Find cases similar to a given decision using a blend of 70% semantic similarity and 30% structural knowledge graph overlap.

ParameterTypeDefaultDescription
document_idstringrequiredSource document ID to compare against
top_kinteger10Number of similar cases to return (1-100)
include_structuralbooleantrueInclude KG structural similarity in the score. Disabling uses semantic-only (faster).
Terminal window
curl -X POST http://localhost:8000/v1/similar_cases \
-H "Authorization: Bearer $API_KEY" \
-H "Content-Type: application/json" \
-d '{
"document_id": "doc-stj-resp-1234567",
"top_k": 5,
"include_structural": true
}'

Structured search over AI-extracted document features with 9 combinable AND filters. At least one filter is required.

ParameterTypeDefaultDescription
categoriasstring[]nullLegal categories (OR/ANY semantics within the list)
dispositivo_normastringnullLegal statute filter (e.g., CDC, CC/2002). Exact containment match.
resultadostringnullOutcome filter (exact, case-sensitive)
unanimidadebooleannullUnanimous decision filter
tipo_decisaostringnullDecision type (exact, case-sensitive)
tipo_recursostringnullAppeal type (exact, case-sensitive)
ministro_relatorstringnullReporting minister (exact, case-sensitive)
argumento_vencedorstringnullWinning argument text (partial match, case-insensitive)
argumento_perdedorstringnullLosing argument text (partial match, case-insensitive)
limitinteger20Results per page (1-100)
offsetinteger0Pagination offset
Terminal window
curl -X POST http://localhost:8000/v1/search/features \
-H "Authorization: Bearer $API_KEY" \
-H "Content-Type: application/json" \
-d '{
"categorias": ["Direito do Consumidor"],
"resultado": "provido",
"dispositivo_norma": "CDC",
"limit": 10
}'
{
"data": [
{
"document_id": "doc-stj-resp-9876543",
"processo": "REsp 9.876.543/RJ",
"ementa_preview": "CONSUMIDOR. PRODUTO DEFEITUOSO...",
"categorias": ["Direito do Consumidor"],
"resultado": "provido",
"tipo_decisao": "Acórdão",
"unanimidade": true,
"dispositivo_norma": ["CDC", "CC/2002"],
"argumento_vencedor": "Responsabilidade objetiva do fornecedor..."
}
],
"total": 42,
"meta": {
"trace_id": "b2c3d4e5-f6a7-8901-bcde-f12345678901",
"latency_ms": 35.8
}
}

Dual-vector search that separates facts from legal thesis, searches each independently, then produces a divergence report. The pipeline: text input, LLM extraction (via Groq), encode each digest into separate vectors, vector search, divergence analysis.

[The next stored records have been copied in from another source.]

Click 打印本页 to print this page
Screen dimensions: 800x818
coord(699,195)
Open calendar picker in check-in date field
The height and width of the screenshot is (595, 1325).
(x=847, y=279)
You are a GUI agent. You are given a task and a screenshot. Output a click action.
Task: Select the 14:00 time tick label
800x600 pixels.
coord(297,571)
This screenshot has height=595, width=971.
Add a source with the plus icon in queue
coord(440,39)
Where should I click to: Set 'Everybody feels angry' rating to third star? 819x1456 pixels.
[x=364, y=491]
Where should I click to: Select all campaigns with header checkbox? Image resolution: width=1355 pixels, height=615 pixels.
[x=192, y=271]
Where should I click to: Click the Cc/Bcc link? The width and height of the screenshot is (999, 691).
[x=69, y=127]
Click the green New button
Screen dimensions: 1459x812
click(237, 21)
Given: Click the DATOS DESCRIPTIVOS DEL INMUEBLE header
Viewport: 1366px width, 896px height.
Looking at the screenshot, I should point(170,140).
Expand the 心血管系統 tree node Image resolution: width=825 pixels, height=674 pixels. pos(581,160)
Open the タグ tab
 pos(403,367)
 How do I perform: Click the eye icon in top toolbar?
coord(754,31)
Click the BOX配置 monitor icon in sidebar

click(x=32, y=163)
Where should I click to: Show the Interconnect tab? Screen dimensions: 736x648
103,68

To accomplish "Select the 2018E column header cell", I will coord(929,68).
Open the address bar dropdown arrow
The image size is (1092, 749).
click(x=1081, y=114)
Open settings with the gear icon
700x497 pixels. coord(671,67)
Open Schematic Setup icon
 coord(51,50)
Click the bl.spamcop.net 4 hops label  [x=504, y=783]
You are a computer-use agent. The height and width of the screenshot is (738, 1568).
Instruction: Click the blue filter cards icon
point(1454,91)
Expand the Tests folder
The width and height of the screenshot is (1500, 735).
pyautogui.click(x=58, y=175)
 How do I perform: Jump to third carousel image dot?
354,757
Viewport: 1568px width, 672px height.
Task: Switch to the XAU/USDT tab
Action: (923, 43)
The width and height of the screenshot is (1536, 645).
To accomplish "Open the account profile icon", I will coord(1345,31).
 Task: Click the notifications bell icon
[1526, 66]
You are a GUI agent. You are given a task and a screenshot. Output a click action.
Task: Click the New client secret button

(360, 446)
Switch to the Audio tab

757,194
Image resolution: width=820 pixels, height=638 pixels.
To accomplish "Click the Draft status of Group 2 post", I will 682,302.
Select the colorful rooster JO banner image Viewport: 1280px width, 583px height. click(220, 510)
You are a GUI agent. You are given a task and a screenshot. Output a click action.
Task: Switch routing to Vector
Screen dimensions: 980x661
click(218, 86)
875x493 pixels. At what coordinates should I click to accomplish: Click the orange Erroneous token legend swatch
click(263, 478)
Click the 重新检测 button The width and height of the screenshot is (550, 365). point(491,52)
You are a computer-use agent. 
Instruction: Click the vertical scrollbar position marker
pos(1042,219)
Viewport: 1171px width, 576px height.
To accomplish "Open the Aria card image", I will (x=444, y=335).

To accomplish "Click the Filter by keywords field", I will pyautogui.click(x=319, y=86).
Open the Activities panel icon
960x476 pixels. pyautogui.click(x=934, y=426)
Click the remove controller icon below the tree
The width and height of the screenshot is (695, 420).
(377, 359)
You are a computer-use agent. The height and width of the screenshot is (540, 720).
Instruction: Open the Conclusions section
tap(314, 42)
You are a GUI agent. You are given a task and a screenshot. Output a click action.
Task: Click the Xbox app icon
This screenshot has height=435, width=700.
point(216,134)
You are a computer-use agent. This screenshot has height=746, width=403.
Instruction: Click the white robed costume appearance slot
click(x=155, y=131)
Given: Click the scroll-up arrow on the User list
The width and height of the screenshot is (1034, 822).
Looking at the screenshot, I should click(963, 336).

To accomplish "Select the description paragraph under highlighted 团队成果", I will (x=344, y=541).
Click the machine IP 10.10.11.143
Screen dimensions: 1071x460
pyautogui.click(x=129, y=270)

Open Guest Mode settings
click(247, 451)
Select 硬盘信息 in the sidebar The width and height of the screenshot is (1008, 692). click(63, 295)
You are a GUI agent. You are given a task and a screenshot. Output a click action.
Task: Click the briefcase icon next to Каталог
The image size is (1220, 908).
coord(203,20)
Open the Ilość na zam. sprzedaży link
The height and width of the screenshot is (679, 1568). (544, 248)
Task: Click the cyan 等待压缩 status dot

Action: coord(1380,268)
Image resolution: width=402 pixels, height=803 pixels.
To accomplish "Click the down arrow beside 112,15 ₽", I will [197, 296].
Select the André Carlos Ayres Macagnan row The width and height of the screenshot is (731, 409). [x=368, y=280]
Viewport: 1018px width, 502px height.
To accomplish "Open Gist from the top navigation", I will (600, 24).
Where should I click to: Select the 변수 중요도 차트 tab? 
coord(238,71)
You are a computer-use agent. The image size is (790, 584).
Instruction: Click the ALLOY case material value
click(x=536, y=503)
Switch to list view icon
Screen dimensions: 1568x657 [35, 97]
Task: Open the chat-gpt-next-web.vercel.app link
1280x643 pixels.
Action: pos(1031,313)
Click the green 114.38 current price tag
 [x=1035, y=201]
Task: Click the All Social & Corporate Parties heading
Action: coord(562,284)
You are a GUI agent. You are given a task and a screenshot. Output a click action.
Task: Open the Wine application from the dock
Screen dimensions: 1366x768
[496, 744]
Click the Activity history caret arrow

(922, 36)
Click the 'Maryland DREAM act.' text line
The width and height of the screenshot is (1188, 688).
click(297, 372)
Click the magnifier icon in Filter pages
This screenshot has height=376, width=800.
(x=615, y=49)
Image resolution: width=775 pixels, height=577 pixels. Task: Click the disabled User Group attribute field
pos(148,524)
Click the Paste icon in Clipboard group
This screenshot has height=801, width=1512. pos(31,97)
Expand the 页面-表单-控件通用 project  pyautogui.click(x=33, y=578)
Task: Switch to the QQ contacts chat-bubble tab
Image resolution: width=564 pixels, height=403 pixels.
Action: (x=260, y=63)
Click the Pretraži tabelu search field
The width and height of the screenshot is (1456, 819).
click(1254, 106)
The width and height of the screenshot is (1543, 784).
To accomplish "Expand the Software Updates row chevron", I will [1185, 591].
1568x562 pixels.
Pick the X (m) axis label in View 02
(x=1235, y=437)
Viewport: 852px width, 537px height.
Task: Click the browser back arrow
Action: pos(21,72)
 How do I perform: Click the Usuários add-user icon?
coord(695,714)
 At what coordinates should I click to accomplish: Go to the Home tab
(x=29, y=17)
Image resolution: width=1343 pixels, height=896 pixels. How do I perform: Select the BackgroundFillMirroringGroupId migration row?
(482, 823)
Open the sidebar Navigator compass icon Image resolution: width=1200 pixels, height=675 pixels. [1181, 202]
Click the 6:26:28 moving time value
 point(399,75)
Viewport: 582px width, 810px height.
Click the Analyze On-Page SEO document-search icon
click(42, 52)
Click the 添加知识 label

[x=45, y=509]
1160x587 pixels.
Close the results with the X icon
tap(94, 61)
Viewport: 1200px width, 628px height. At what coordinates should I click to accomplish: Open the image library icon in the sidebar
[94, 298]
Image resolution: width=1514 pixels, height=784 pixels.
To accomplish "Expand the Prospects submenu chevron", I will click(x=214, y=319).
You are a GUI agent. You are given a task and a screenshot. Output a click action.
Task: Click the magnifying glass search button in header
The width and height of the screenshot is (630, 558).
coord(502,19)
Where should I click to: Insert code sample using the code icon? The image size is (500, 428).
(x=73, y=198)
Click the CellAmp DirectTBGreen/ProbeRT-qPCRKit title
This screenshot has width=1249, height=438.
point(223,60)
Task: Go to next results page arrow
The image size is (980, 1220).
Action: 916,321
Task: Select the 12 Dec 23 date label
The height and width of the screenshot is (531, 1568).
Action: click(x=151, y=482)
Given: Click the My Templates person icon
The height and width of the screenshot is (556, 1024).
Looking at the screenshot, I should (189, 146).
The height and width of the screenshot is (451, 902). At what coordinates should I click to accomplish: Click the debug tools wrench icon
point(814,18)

ParameterTypeDefaultDescription
textstringnullLegal text for analysis (50-15000 chars). Required if document_id is not provided.
document_idstringnullCorpus document ID. Required if text is not provided.
top_kinteger10Max results per dimension (1-50)
filtersobjectnullSame filter object as /v1/retrieve (ministro, resultado, source)
Terminal window
curl -X POST http://localhost:8000/v1/factual/dual-search \
-H "Authorization: Bearer $API_KEY" \
-H "Content-Type: application/json" \
-d '{
"document_id": "doc-stj-resp-1234567",
"top_k": 5
}'
{
"data": {
"factual_digest": {
"bullets": [
{ "index": 0, "text": "Consumidor adquiriu produto com defeito...", "source_excerpt": "...", "uncertainty": false }
],
"digest_text": "Consumidor adquiriu produto com defeito de fabricacao...",
"extraction_model": "llama-3.3-70b-versatile"
},
"thesis_digest": {
"thesis_text": "Responsabilidade objetiva do fornecedor por vicio do produto...",
"legal_basis": ["CDC art. 12", "CDC art. 18"],
"precedents_cited": ["REsp 1.234.567/SP"],
"extraction_model": "llama-3.3-70b-versatile"
},
"factual_results": [
{ "id": "doc-001", "processo": "REsp 111.222/MG", "ministro": "NANCY ANDRIGHI", "data": "20230101", "score": 0.89 }
],
"thesis_results": [
{ "id": "doc-002", "processo": "REsp 333.444/PR", "ministro": "MARCO BUZZI", "data": "20220615", "score": 0.85 }
],
"overlap_ids": [],
"fact_only_ids": ["doc-001"],
"thesis_only_ids": ["doc-002"],
"divergence_summary": "Os fatos sao similares a doc-001 mas a tese juridica diverge. doc-002 compartilha a mesma tese mas com fatos distintos."
},
"meta": {
"trace_id": "c3d4e5f6-a7b8-9012-cdef-123456789012",
"latency_ms": 1850.5
}
}

The divergence report reveals three categories:

  • overlap_ids — cases matching on both facts and thesis (strong precedent).
  • fact_only_ids — factually similar but legally different (potential distinguishing).
  • thesis_only_ids — same legal thesis but different facts (thematic precedent).